# [Extracted text]
This Date in Aviation History: March 27 - March 30
ttyymmnn last edited by ttyymmnn
A commemorative Luftwaffe Typhoon performs at Royal International Air Tattoo in 2016 (Tim Felce)
March 27, 1994 – The first flight of the Eurofighter Typhoon. Beginning with the first jet-powered fighters of WWII, jet fighter development has been broken down into generations, with each generation seeing successive improvements in speed and capability, as well as refinements to basic aircraft design and improved aerodynamics. The most technologically advanced fighters in service today belong to the 5th-generation, those that feature advances such as stealth, thrust vectoring, and networked battle management. But by far, most jet fighters in service today are 4th-generation fighters, or somewhat more advanced aircraft that are considered generation 4.5. Most were conceived in the 1970s and entered service in the 1980s, and were developed as significant improvements over their 3rd-generation ancestors.
British Aerospace EAP, the predecessor to the Typhoon (Mean as custard)
Development of the Typhoon began 1971, when both the United Kingdom and Germany sought to replace the US-designed 3rd-generation McDonnell Douglas F-4 Phantom II and Lockheed F-104 Starfighter currently in service. Engineers in the UK had been working on a fighter that would have been similar to the McDonnell Douglas F/A-18 Hornet, while German designers were working on a delta-wing design with forward canards. Through a rather tangled web of shifting European partnerships that at one time or another included England, Germany, France, Italy and Spain, an aircraft known as the British Aerospace EAP (Experimental Fighter Program) finally emerged in 1986 which set the basic layout for the Typhoon design. But there were some notable differences between the EAP and the Typhoon that grew out of it. Where the EAP used a cranked delta wing, tall vertical stabilizer and box air intake, the Typhoon employs a straight delta, shortened stabilizer, and more aerodynamic curved air intake.
A Quick Reaction Alert (QRA) Typhoon F2 from Number XI Squadron at RAF Coningsby escorts a Russian Tupolev Tu-95 Bear-H aircraft over the North Atlantic Ocean (Royal Air Force)
The Typhoon is powered by a pair of Eurojet EJ2000 afterburning turbofans that produce up to 20,230 pounds of thrust each and offer a maximum speed of Mach 2 at altitude, with supercruise capabilities at Mach 1.25. It is armed with a single Mauser BK-27 revolver cannon, and can carry a full complement of up to 16,500 pounds of bombs or missiles. In order to make the Typhoon an agile dogfighter, the aircraft is built with relaxed stability, meaning that the design is inherently unstable and would be unflyable without the aid of flight control computers and fly-by-wire technology. Following a successful maiden flight, the first production contract was signed on January 30, 1998. The Typhoon is built on four separate assembly lines, with each partner nation producing parts for all the aircraft but then building fighters unique to their own special needs.

# [Tasks to complete]
- A) The aviation history text names the countries that at one time or another were part of the European partnerships behind the Typhoon. List all of them.
- B) From the aviation history text, extract the passage from "The Typhoon is powered" to "own special needs." word for word.

# [Source data]
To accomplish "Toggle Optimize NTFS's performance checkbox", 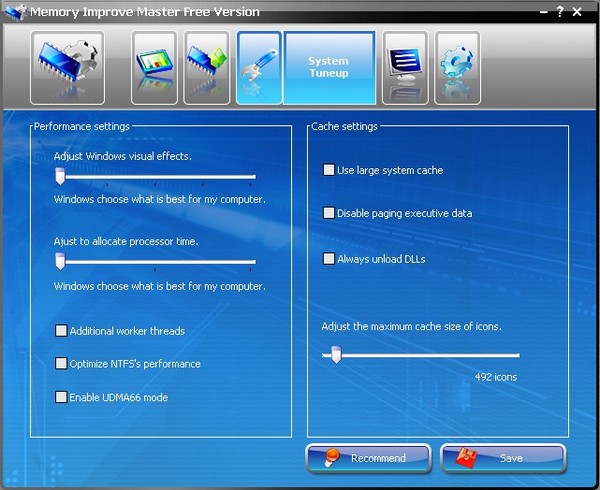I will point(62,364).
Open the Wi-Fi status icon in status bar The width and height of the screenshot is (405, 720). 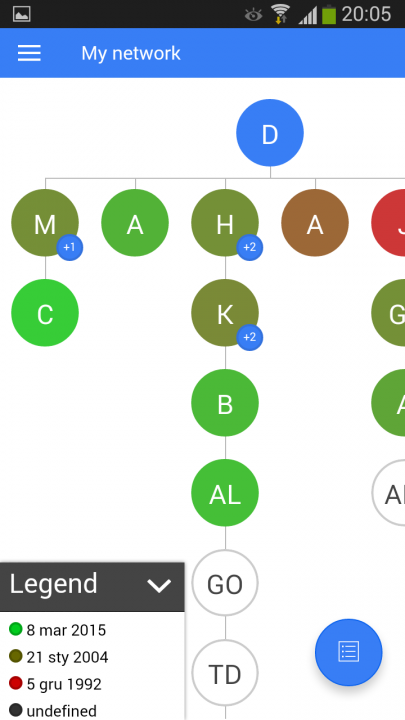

# [Solutions]
- A) England, Germany, France, Italy, Spain

- B)
The Typhoon is powered by a pair of Eurojet EJ2000 afterburning turbofans that produce up to 20,230 pounds of thrust each and offer a maximum speed of Mach 2 at altitude, with supercruise capabilities at Mach 1.25. It is armed with a single Mauser BK-27 revolver cannon, and can carry a full complement of up to 16,500 pounds of bombs or missiles. In order to make the Typhoon an agile dogfighter, the aircraft is built with relaxed stability, meaning that the design is inherently unstable and would be unflyable without the aid of flight control computers and fly-by-wire technology. Following a successful maiden flight, the first production contract was signed on January 30, 1998. The Typhoon is built on four separate assembly lines, with each partner nation producing parts for all the aircraft but then building fighters unique to their own special needs.